───── Text extract

SQLite: how to exclude records in a database with join tables?-CodePudding

I have a database with a schema similar to:

CREATE TABLE IF NOT EXISTS song_artist
  (song INTEGER, artist INTEGER,
   FOREIGN KEY("song") REFERENCES "Songs"("song_id") ON DELETE CASCADE,
   FOREIGN KEY("artist") REFERENCES "Artists"("artist_id") ON DELETE CASCADE);


CREATE TABLE IF NOT EXISTS Artists ("artist_id" INTEGER PRIMARY KEY,
                                                                "artist_name" TEXT);
CREATE TABLE IF NOT EXISTS Songs ("song_id" INTEGER PRIMARY KEY,
                                                            "song_name" TEXT);

Say they have the following data in them:

INSERT INTO Artists (artist_name) VALUES ("Bob");
INSERT INTO Artists (artist_name) VALUES ("Shawn");
INSERT INTO Songs (song_name) VALUES ("one song");
INSERT INTO Songs (song_name) VALUES ("another song");
INSERT INTO song_artist (artist, song) VALUES (1, 1);
INSERT INTO song_artist (artist, song) VALUES (2, 1);
INSERT INTO song_artist (artist, song) VALUES (2, 2);

Artists:

artist_id	artist_name
1	Bob
2	Shawn

Songs:

song_id	song_name
1	one song
2	another song

song_artist:

song	artist
1	1
1	2
2	2

Here, both Bob and Shawn are involved in one song, and only Shawn is involved in another song. Say I wanted to get the names of the songs where Shawn is involved, but not Bob. So, in this case it would be only another song. However, as to be expected, this query doesn't work as it gives me both the songs:

SELECT song_name
FROM Songs
JOIN Artists ON Artists.artist_id = song_artist.artist
JOIN song_artist ON song_artist.song = Songs.song_id
WHERE Artists.artist_name = "Shawn"

──────────

Answer these from the SQLite question above:
(a) Which two columns does the song_artist table have?
(b) What song_id does "another song" have?
(c) Which song name should the wanted query return?

───── Stored data

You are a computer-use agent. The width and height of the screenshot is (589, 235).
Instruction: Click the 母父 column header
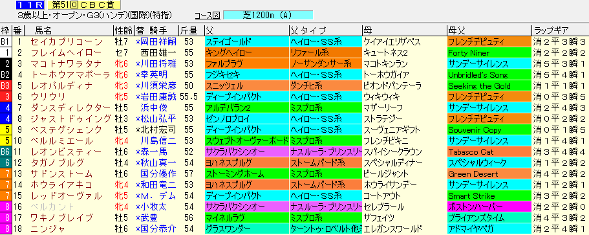[x=456, y=30]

──────────

Expected answer:
(a) song and artist
(b) 2
(c) another song